# WinLine Problem



## Discman (12. März 2005)

Hallo,

ich übe mit dem Programm WinLine für die Schule (Buchhaltungsprogramm) damit man damit arbeiten kann müssen gewisse Datenbestände extrahiert werden für verschiedene Mandanten (also Firmen) damit die Ausgangssituation für die Buchhaltung immer eine andere ist.

Es handelt sich dabei um Compression Plus v4.0 Self-Extracting exe - Datein die eine Datenbank beinhalten ich hab jetzt nur ein Problem das beim Extrahieren von diesen exe Datein eine Fehlermeldung kommt die so aussieht:

Win16-Teilsystem

....AUTOEXEC.NT. Die Systemdatei ist nicht geeignet, um Anwendungen für MS-DOS oder Microsoft Windows auszuführen. Klicken Sie auf "Schließen", um die Anwendung zu beenden.   

Ignorieren funktioniert da nicht grade, naja vielleicht hat wer von euch eine schnelle Lösung   

Danke schonmal

lg disc


----------



## Tron_User (16. März 2005)

Hallo!
Könnte an deinem Bertriebssystem liegen. Versuch es mit Winace oder Winzip bzw. Winrar manuell zu entpacken. 
Musste auch mit WinLine (6.4 glaub ich) in der Schule herumbuchen.... pfuipfuipfui. Arbeite jetzt teilweise in der Buchhaltung, allerdings mit einem anderen Progi, dass um läääääängen besser ist als WinLine... nur soviel dazu   

Hoffe dir geholfen zu haben!


----------



## Discman (16. März 2005)

Danke, aber hat sich schon erledigt bisschen Googeln hat gereicht.   

Ja, sehe Winline auch nicht gerade als gutes Programm für die Buchhaltung, vorallem weil es eh nie funktioniert, da ja der Login gesperrt wird nach glaub ich 3 Fehlversuchen und 90% der 1. Jahrgänge Zugriff auf dieses Programm haben, frag mich wie ich das alles zum Abi schaffen soll   aber jetzt klappts daheim endlich auch...

lg disc


----------



## simrit (12. April 2011)

heey..sorry das ich einfach soo reinplazte
ich bin hier neu..und ich hätte eine sehr dringendde frage
Ich hab am FR ne prüfung in winline aber ich kann nciht einsteigen da kommt dauernd dieses Fenster 
Der-JAHR-Lock konnte für diesen Mandanten nicht abgesetzt werden! mandant: 08AC
und danach kommt gleich
die verbindung zur datenbank ist fehlgeschlagen könnte mir jemand da helfen bitteee es ist sehr dringend..ich komm da überhaupt net weiter


----------

(Zeilen mit Zeigedaten)
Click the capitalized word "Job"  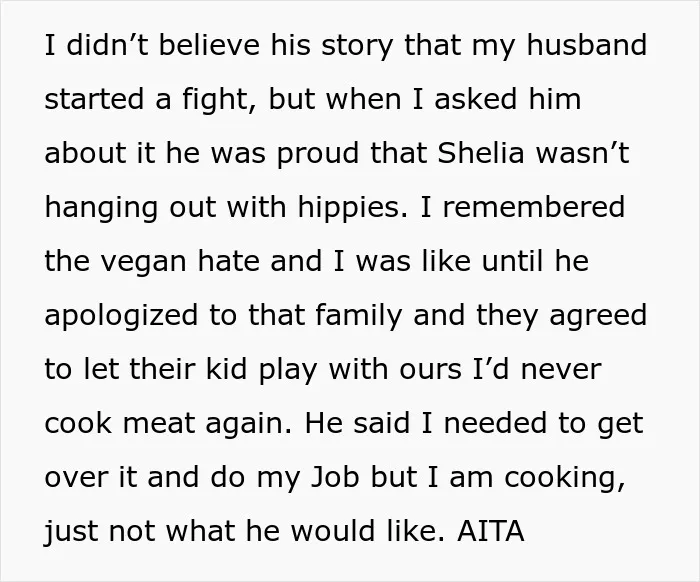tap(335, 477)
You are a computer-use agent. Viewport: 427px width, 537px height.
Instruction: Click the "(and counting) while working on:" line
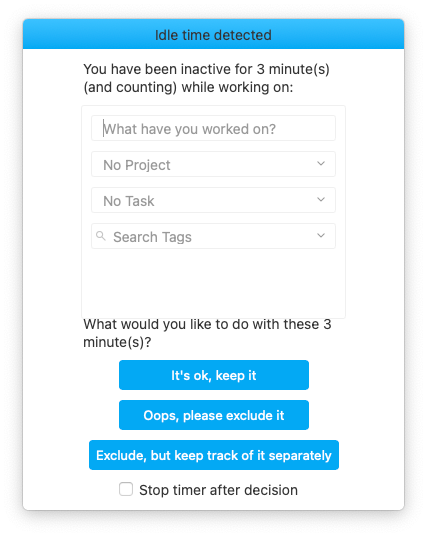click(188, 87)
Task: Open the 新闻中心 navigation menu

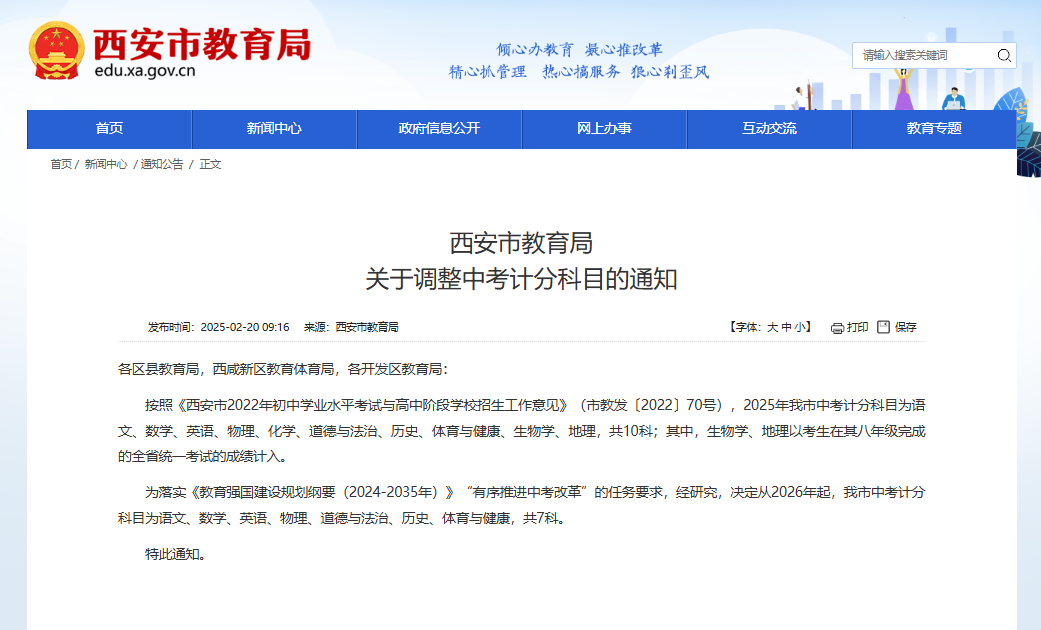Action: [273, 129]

_Ihre Aufgaben_
- 1) Mit welchen Programmen soll man die Dateien laut Textauszug manuell entpacken?
- 2) Erklären Sie bitte anhand des Textauszugs in höchstens drei Sätzen, warum für die Übung mit WinLine Datenbestände für verschiedene Mandanten extrahiert werden müssen.
Die Daten spielen hierfür keine Rolle.

_Lösungen_
- 1) Mit Winace, Winzip oder Winrar.

- 2) Die Datenbestände werden für verschiedene Mandanten, also Firmen, extrahiert, damit die Ausgangssituation für die Buchhaltung jedes Mal eine andere ist. Nur so kann man mit dem Programm arbeiten.